INVESTIGADORES
CHERTOFF Mariela Sandra Juana
congresos y reuniones científicas
Título:
PHENOTYPIC CHARACTERIZATION OF CD200R+ MICROGLIA/ MACROPHAGES AND CD200+ NEURONAL CELLS IN NEONATAL C57BL/6 MICE BRAIN FOLLOWING HYPOXIA/ISCHEMIA
Autor/es:
SHRIVASTAVA KALPANA; CHERTOFF, MARIELA; GIMENEZ LLORT LYDIA; GONZALEZ BERTA
Reunión:
Congreso; EUROGLIA; 2013
Resumen:
Introduction: CD200 & CD200R are immune inhibitory molecules
that have been shown to be involved in inducing immune tolerance and in
contributing to immune privileged status of the CNS. The developing brain
exhibits distinct morphological as well as physiological characteristics
determining a peculiar response to injury showing an aggravated susceptibility
to excitotoxicity and pro-inflammatory cytokines, along with an exacerbated
inflammatory response. Previous studies from our group have described the
expression of CD200-CD200R in brain during development showing a distinct
pattern of expression in the cortex and the hippocampus. Hence, the aim of this
study is phenotypic characterization of CD200R+
microglia/macrophages and CD200+ neuronal cells following hypoxia/ischemia
(H/I) in neonatal mice brain.
Methods: Wild-type
C57/BL6 mice postnatal (P) day 1,3,5,7,10,14,21 and adult were used for
developmental studies. P7 mice was used for H/I injury that was administered
using Vannucci model modified for neonatal mice (8% O2, 55 min) and
samples were collected 3h, 12h, 24h, 48h, 72h & 7 days after hypoxia for
immunofluorescence staining.
Results: Phenotypic
characterization of CD200R+ microglia/macrophages showed them to express
markers of pro- or anti-inflammatory phenotype in a temporal fashion post
lesion.
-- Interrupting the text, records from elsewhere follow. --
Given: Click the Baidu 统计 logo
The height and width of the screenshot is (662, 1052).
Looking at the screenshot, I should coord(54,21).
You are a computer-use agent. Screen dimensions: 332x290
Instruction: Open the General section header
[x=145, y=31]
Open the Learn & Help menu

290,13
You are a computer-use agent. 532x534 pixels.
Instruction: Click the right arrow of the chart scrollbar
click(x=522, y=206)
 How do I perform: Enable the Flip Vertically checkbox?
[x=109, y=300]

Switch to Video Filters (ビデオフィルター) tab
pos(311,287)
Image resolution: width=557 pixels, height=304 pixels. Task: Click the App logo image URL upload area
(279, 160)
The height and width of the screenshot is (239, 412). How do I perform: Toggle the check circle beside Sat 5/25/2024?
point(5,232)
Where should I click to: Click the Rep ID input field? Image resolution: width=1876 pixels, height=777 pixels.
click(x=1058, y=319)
They expressed M2 phenotype as observed by colocalization with CD206+
cells throughout the time points studied but a subpopulation of CD200R+ cells
exhibited M1 phenotype as exhibited by MHCII+, CD86+ cells from 24-48 hrs post
lesion. Calretinin (CR) used for the characterization of CD200+ neurons showed that most
CR+ neurons were CD200+ especially the interneurons in the innermolecular layer
of hippocampus, Layer I of the neocortex and the hilus at most age groups
studied. After H/I, CD200 immunolabeling was increased in the hippocampal
fissure until 7 days post-lesion. This followed a change in CD200R+ microglial
cells described above.
To conclude, a balance between M1/M2 phenotype of
CD200R+ microglia/macrophages and expression of CD200 by CR+ cells are involved
in evolution of H/I induced brain injury in neonatal mice.